### Problem statement:
Convert the data below into a numbered list, leaving out blank lines and the pictures.

### Data from a dataset:
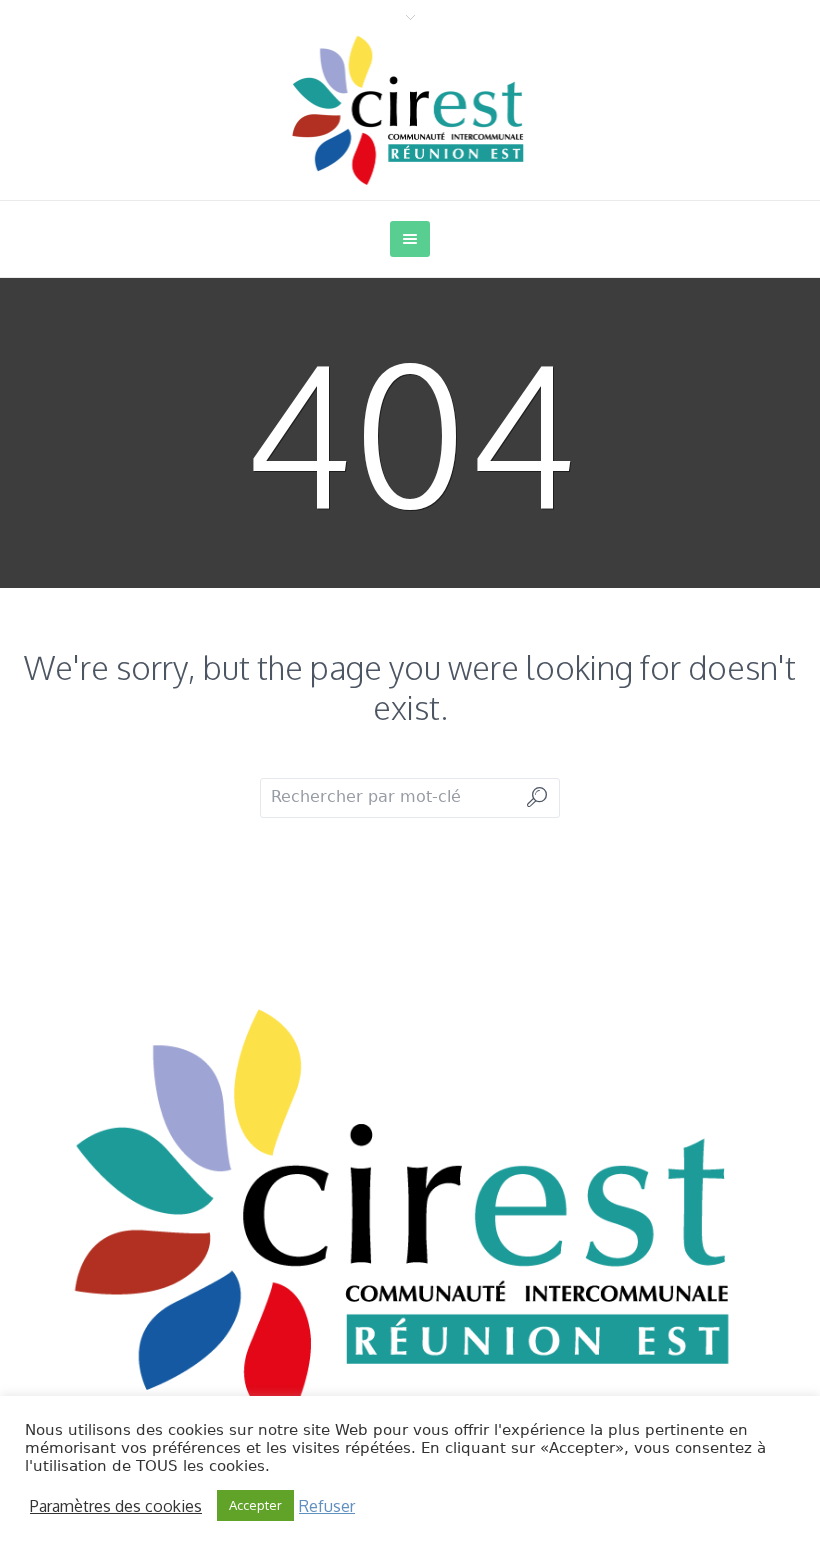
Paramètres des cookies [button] (116, 1506)
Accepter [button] (255, 1505)
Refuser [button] (327, 1506)
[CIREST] (410, 1212)
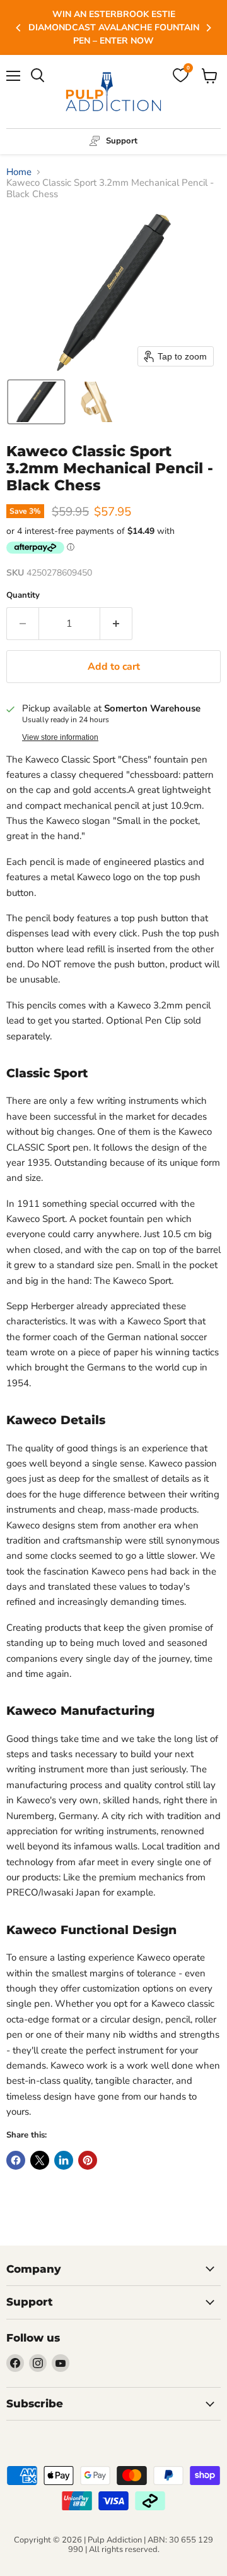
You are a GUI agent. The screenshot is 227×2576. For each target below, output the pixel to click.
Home (19, 172)
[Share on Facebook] (15, 2160)
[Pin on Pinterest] (87, 2160)
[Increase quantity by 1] (116, 623)
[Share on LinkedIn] (63, 2160)
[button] (36, 401)
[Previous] (19, 28)
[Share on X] (39, 2160)
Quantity (23, 595)
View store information (60, 737)
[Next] (208, 28)
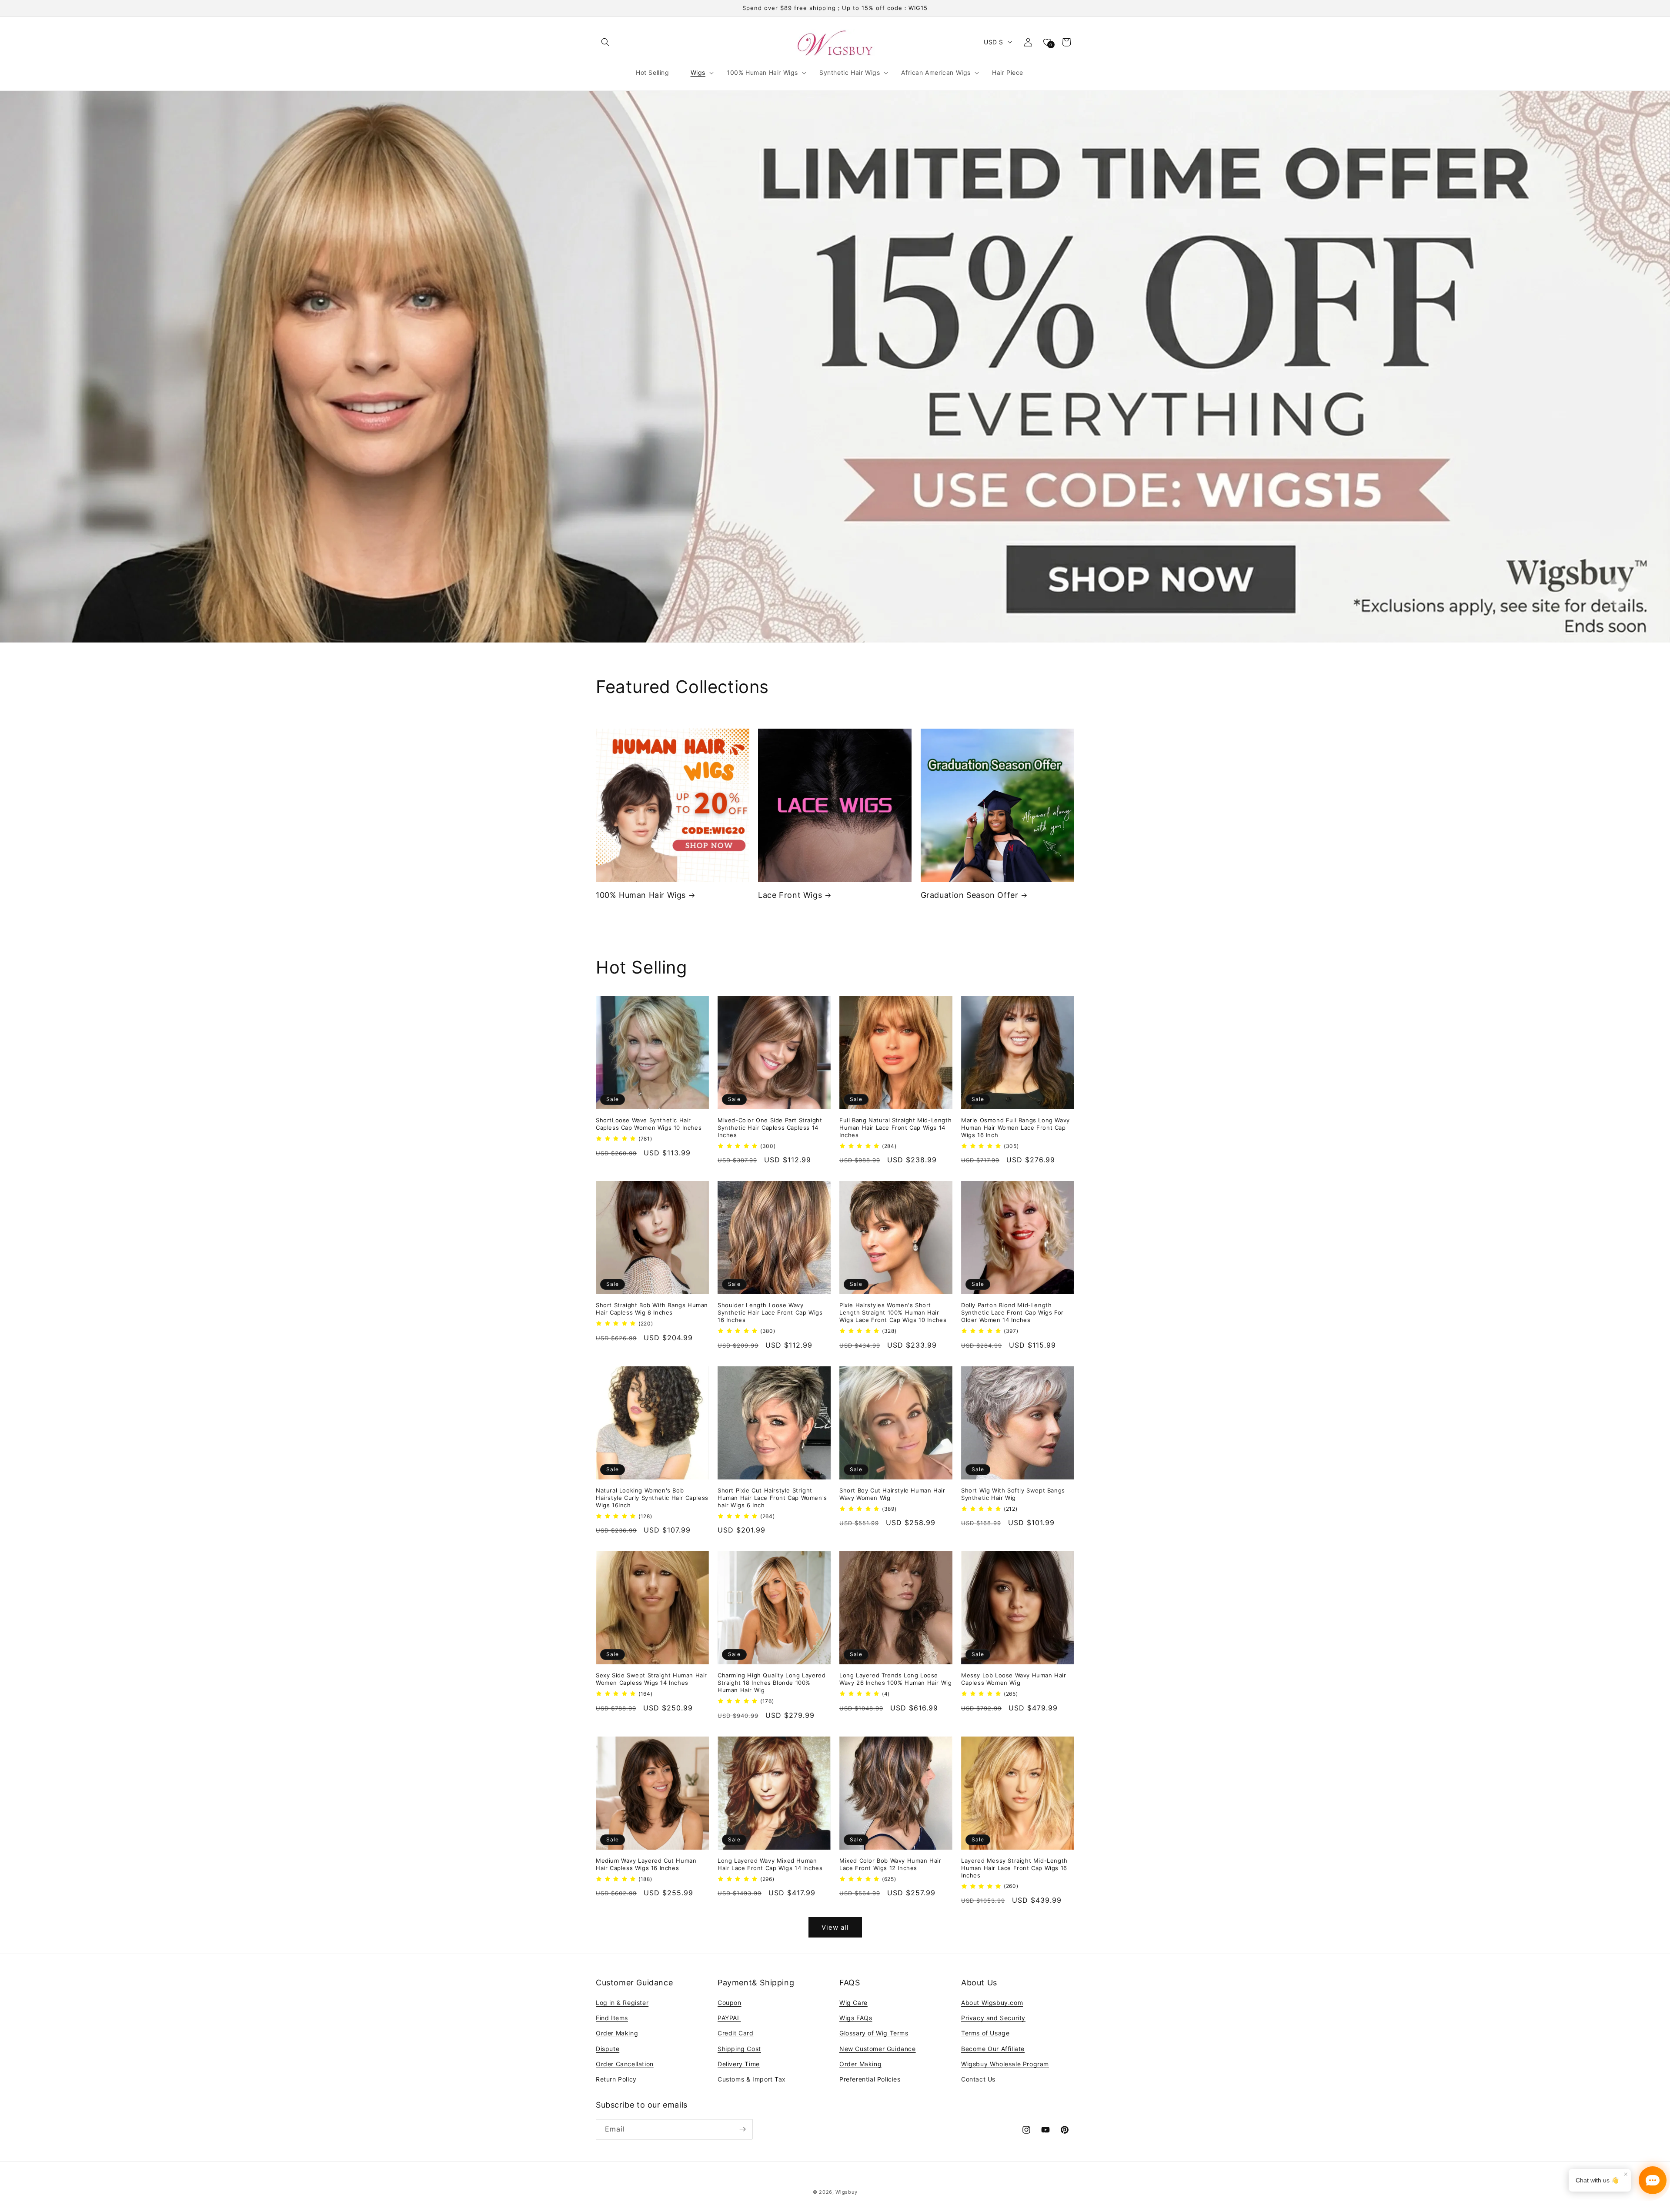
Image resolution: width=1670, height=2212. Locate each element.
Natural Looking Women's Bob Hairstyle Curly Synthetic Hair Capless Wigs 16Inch (652, 1498)
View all (835, 1927)
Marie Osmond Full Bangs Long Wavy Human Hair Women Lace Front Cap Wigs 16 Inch (1015, 1127)
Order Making (617, 2033)
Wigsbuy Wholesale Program (1005, 2064)
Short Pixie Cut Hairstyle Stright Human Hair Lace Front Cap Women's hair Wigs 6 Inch (772, 1498)
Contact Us (978, 2079)
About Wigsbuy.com (992, 2002)
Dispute (607, 2048)
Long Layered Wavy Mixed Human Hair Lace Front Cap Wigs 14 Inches (770, 1864)
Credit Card (736, 2033)
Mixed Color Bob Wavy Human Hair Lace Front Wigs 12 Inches (890, 1864)
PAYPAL (729, 2017)
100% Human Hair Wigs (641, 895)
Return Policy (616, 2079)
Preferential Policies (870, 2079)
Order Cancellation (625, 2064)
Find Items (612, 2017)
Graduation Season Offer (970, 895)
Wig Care (853, 2002)
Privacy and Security (993, 2017)
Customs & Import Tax (752, 2079)
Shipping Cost (739, 2048)
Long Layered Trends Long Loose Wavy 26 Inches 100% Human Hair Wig (895, 1679)
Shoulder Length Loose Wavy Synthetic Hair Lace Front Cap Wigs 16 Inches (770, 1312)
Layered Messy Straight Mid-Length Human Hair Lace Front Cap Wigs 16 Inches (1014, 1868)
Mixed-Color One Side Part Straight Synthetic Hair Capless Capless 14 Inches (770, 1127)
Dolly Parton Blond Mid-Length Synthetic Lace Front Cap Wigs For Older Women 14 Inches (1012, 1312)
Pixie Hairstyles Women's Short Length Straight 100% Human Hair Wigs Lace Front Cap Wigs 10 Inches (892, 1312)
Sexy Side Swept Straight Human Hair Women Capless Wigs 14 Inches (651, 1679)
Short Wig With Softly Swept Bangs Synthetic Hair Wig (1013, 1494)
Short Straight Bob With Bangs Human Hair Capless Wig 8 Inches (652, 1309)
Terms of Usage (985, 2033)
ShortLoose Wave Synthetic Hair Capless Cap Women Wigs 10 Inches (648, 1124)
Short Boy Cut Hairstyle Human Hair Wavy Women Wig (892, 1494)
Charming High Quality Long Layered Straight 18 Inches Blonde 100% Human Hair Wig (771, 1682)
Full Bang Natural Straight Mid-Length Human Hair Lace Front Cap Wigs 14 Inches (895, 1127)
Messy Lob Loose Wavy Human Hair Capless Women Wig (1013, 1679)
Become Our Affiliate (993, 2048)
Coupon (729, 2002)
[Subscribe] (742, 2129)
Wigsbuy (846, 2192)
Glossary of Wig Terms (873, 2033)
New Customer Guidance (877, 2048)
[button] (605, 42)
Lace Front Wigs (790, 895)
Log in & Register (622, 2002)
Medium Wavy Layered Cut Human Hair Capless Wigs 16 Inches (646, 1864)
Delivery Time (739, 2064)
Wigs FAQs (855, 2017)
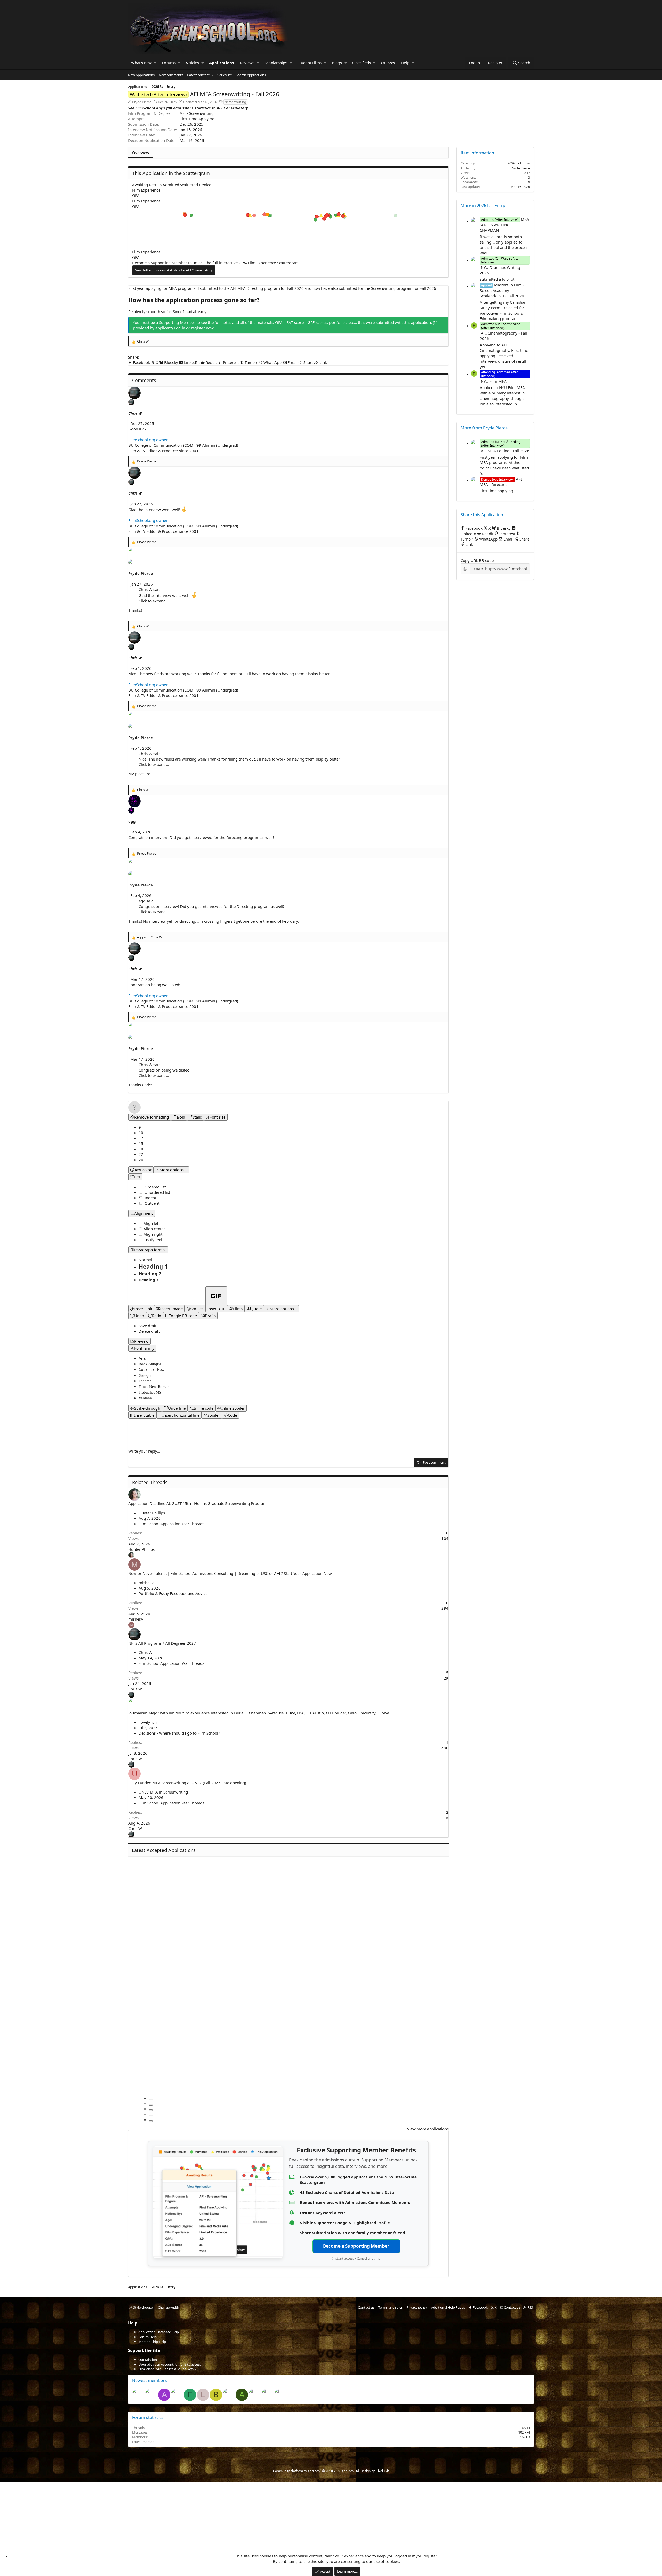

### Reply to the exercise:
1. Paramètres des cookies [button] (116, 1506)
2. Accepter [button] (255, 1505)
3. Refuser [button] (327, 1506)
4. [CIREST] (410, 1212)
5. You are a GUI agent. The screenshot is 227×2576. For each target below, output the pixel to click.
6. Home (19, 172)
7. [Share on Facebook] (15, 2160)
8. [Pin on Pinterest] (87, 2160)
9. [Increase quantity by 1] (116, 623)
10. [Share on LinkedIn] (63, 2160)
11. [button] (36, 401)
12. [Previous] (19, 28)
13. [Share on X] (39, 2160)
14. Quantity (23, 595)
15. View store information (60, 737)
16. [Next] (208, 28)
17. Image resolution: width=1670, height=2212. Locate each element.
18. Natural Looking Women's Bob Hairstyle Curly Synthetic Hair Capless Wigs 16Inch (652, 1498)
19. View all (835, 1927)
20. Marie Osmond Full Bangs Long Wavy Human Hair Women Lace Front Cap Wigs 16 Inch (1015, 1127)
21. Order Making (617, 2033)
22. Wigsbuy Wholesale Program (1005, 2064)
23. Short Pixie Cut Hairstyle Stright Human Hair Lace Front Cap Women's hair Wigs 6 Inch (772, 1498)
24. Contact Us (978, 2079)
25. About Wigsbuy.com (992, 2002)
26. Dispute (607, 2048)
27. Long Layered Wavy Mixed Human Hair Lace Front Cap Wigs 14 Inches (770, 1864)
28. Credit Card (736, 2033)
29. Mixed Color Bob Wavy Human Hair Lace Front Wigs 12 Inches (890, 1864)
30. PAYPAL (729, 2017)
31. 100% Human Hair Wigs (641, 895)
32. Return Policy (616, 2079)
33. Preferential Policies (870, 2079)
34. Order Cancellation (625, 2064)
35. Find Items (612, 2017)
36. Graduation Season Offer (970, 895)
37. Wig Care (853, 2002)
38. Privacy and Security (993, 2017)
39. Customs & Import Tax (752, 2079)
40. Shipping Cost (739, 2048)
41. Long Layered Trends Long Loose Wavy 26 Inches 100% Human Hair Wig (895, 1679)
42. Shoulder Length Loose Wavy Synthetic Hair Lace Front Cap Wigs 16 Inches (770, 1312)
43. Layered Messy Straight Mid-Length Human Hair Lace Front Cap Wigs 16 Inches (1014, 1868)
44. Mixed-Color One Side Part Straight Synthetic Hair Capless Capless 14 Inches (770, 1127)
45. Dolly Parton Blond Mid-Length Synthetic Lace Front Cap Wigs For Older Women 14 Inches (1012, 1312)
46. Pixie Hairstyles Women's Short Length Straight 100% Human Hair Wigs Lace Front Cap Wigs 10 Inches (892, 1312)
47. Sexy Side Swept Straight Human Hair Women Capless Wigs 14 Inches (651, 1679)
48. Short Wig With Softly Swept Bangs Synthetic Hair Wig (1013, 1494)
49. Short Straight Bob With Bangs Human Hair Capless Wig 8 Inches (652, 1309)
50. Terms of Usage (985, 2033)
51. ShortLoose Wave Synthetic Hair Capless Cap Women Wigs 10 Inches (648, 1124)
52. Short Boy Cut Hairstyle Human Hair Wavy Women Wig (892, 1494)
53. Charming High Quality Long Layered Straight 18 Inches Blonde 100% Human Hair Wig (771, 1682)
54. Full Bang Natural Straight Mid-Length Human Hair Lace Front Cap Wigs 14 Inches (895, 1127)
55. Messy Lob Loose Wavy Human Hair Capless Women Wig (1013, 1679)
56. Become Our Affiliate (993, 2048)
57. Coupon (729, 2002)
58. [Subscribe] (742, 2129)
59. Wigsbuy (846, 2192)
60. Glossary of Wig Terms (873, 2033)
61. New Customer Guidance (877, 2048)
62. [button] (605, 42)
63. Lace Front Wigs (790, 895)
64. Log in & Register (622, 2002)
65. Medium Wavy Layered Cut Human Hair Capless Wigs 16 Inches (646, 1864)
66. Delivery Time (739, 2064)
67. Wigs FAQs (855, 2017)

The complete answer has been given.